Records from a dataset

++++++

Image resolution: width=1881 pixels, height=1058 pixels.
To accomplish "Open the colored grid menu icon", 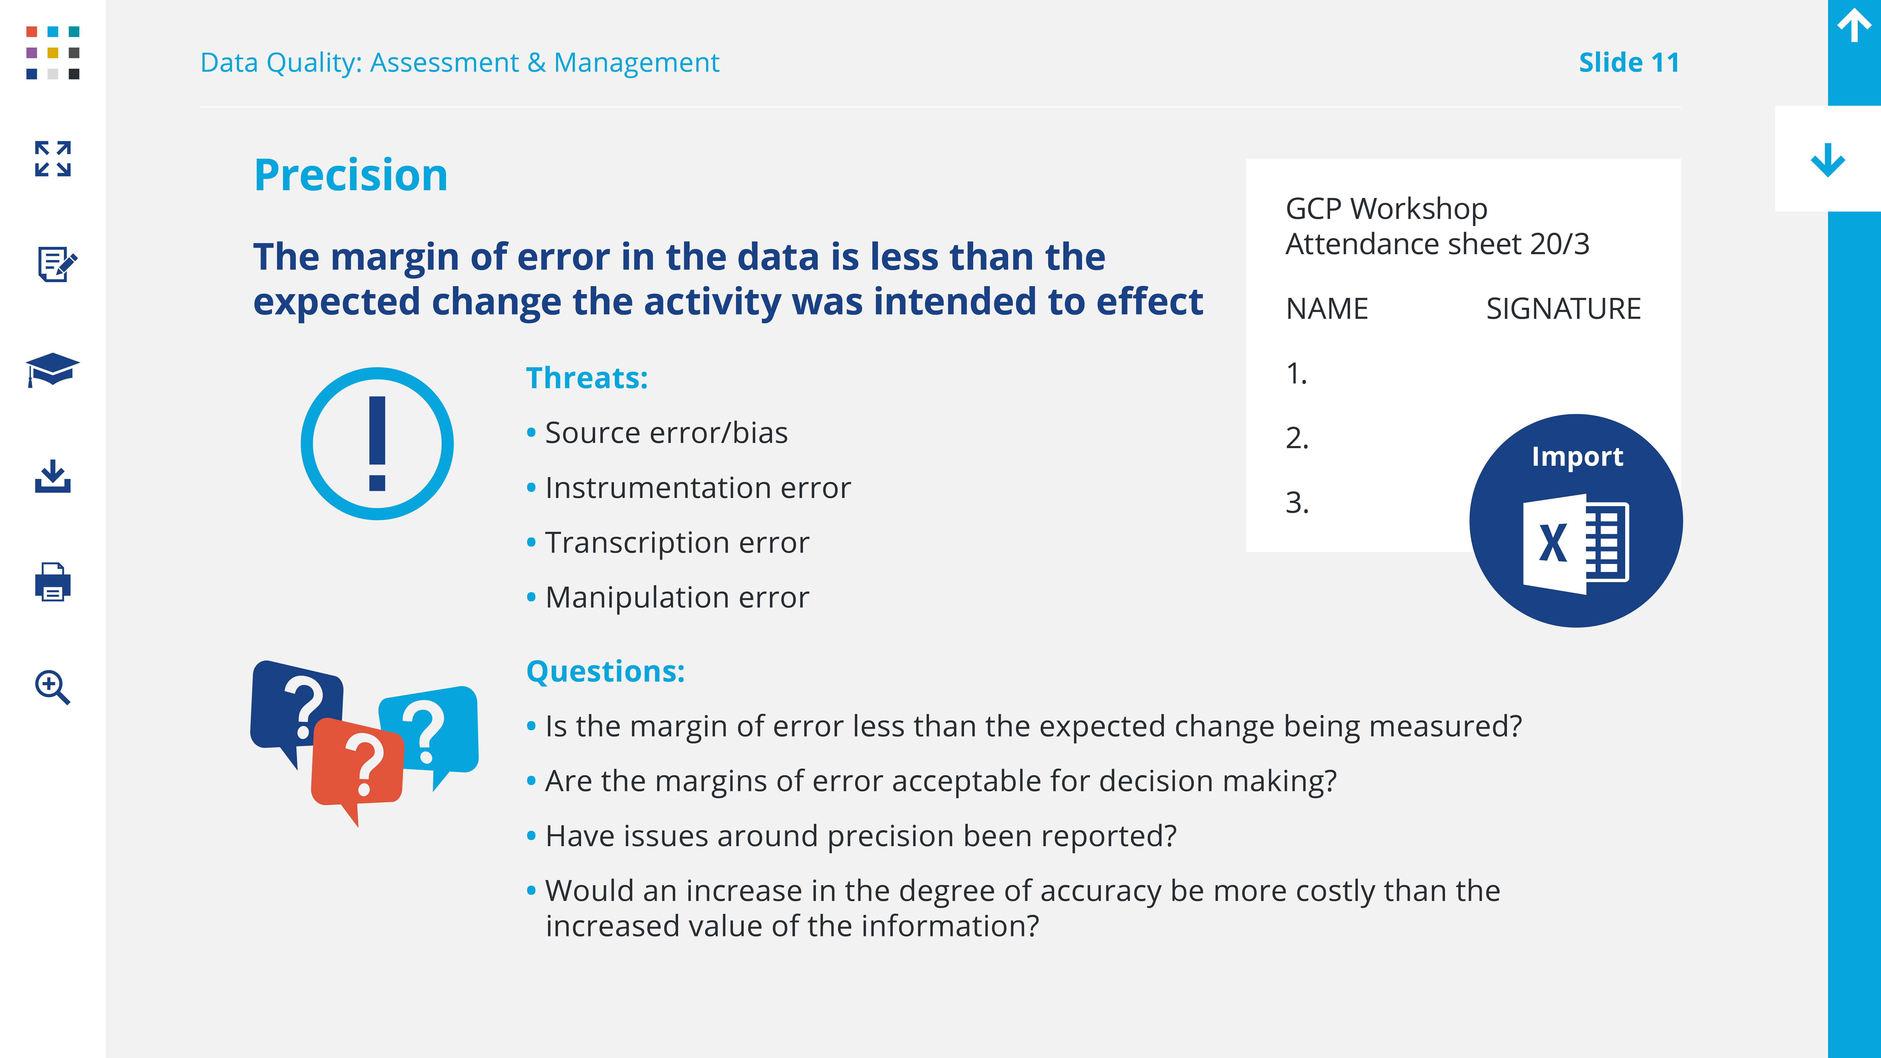I will (53, 53).
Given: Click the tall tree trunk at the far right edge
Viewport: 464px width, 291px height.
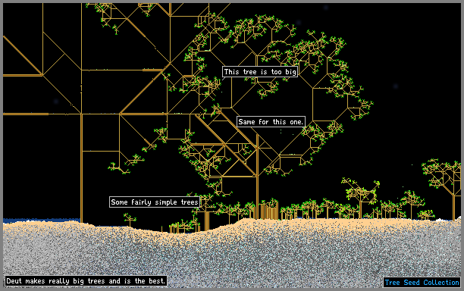Looking at the screenshot, I should (454, 207).
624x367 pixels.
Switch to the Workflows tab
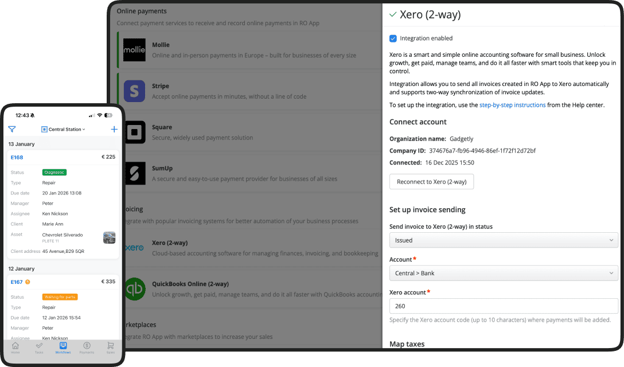63,347
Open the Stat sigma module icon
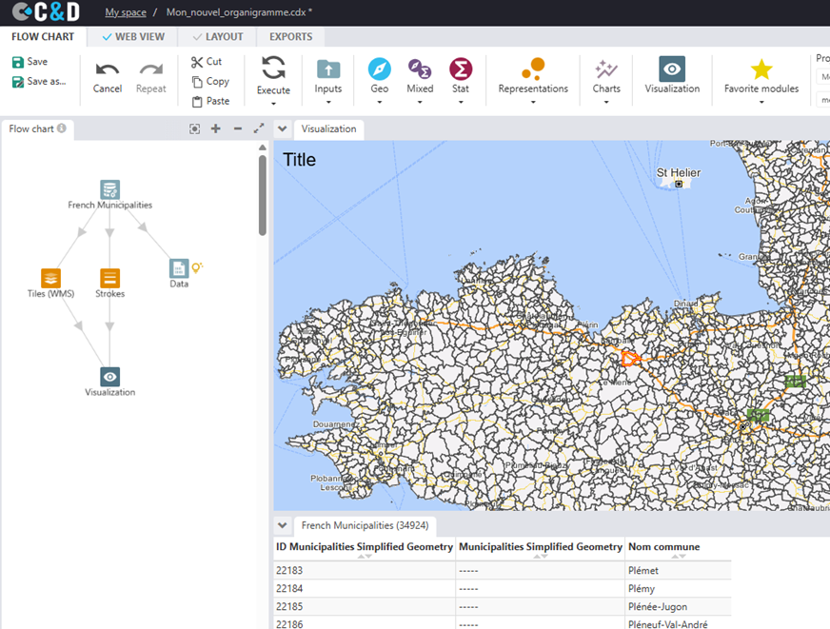The width and height of the screenshot is (830, 629). (461, 69)
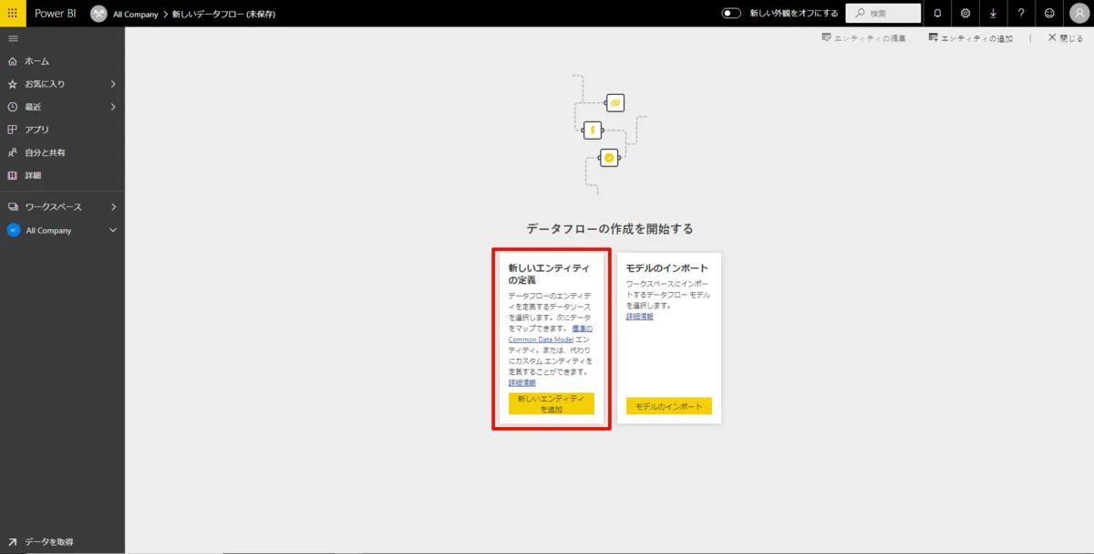Click inside the 検索 search field

pos(884,13)
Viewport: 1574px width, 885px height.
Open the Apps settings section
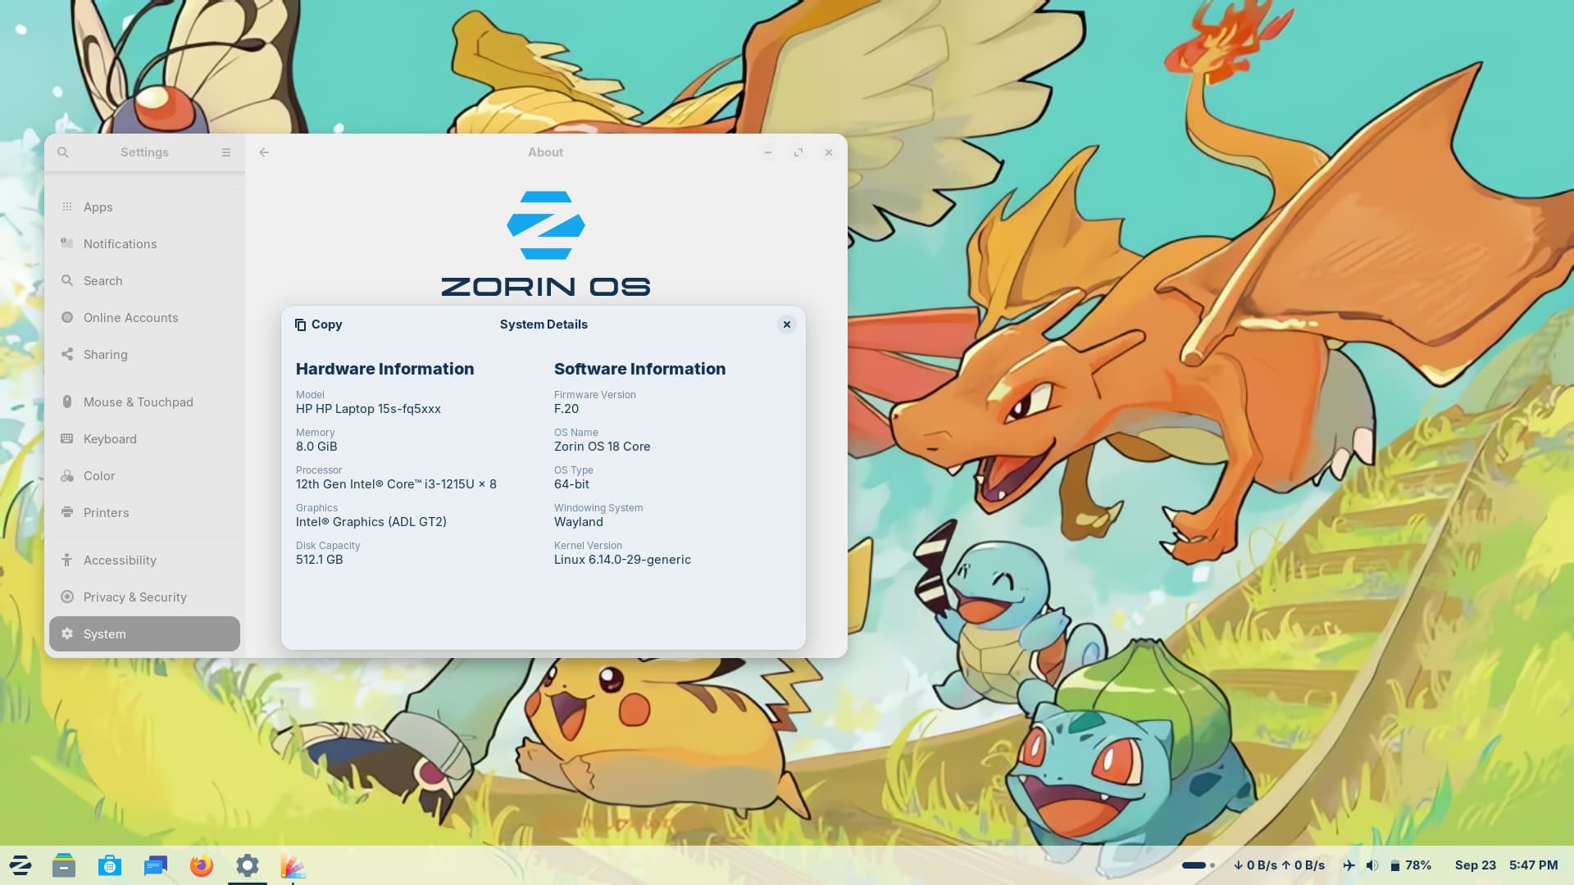pos(98,207)

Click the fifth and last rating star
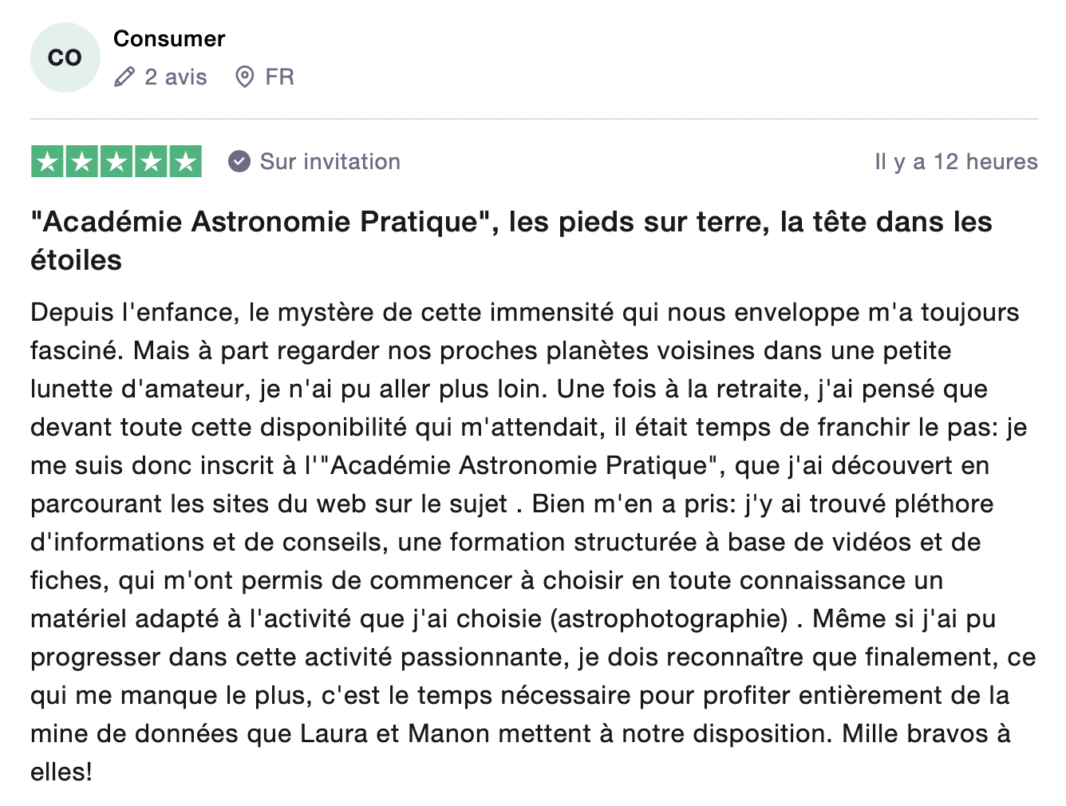[185, 162]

++++++

Exercise goal = Output the rows above exactly, from the line with "624x367 pixels." to the line with "pos(884,13)", including both of those lines. Leave the pictures out of your answer.

Right answer =
624x367 pixels.
Switch to the Workflows tab
63,347
Open the Stat sigma module icon
The width and height of the screenshot is (830, 629). (461, 69)
Click inside the 検索 search field

pos(884,13)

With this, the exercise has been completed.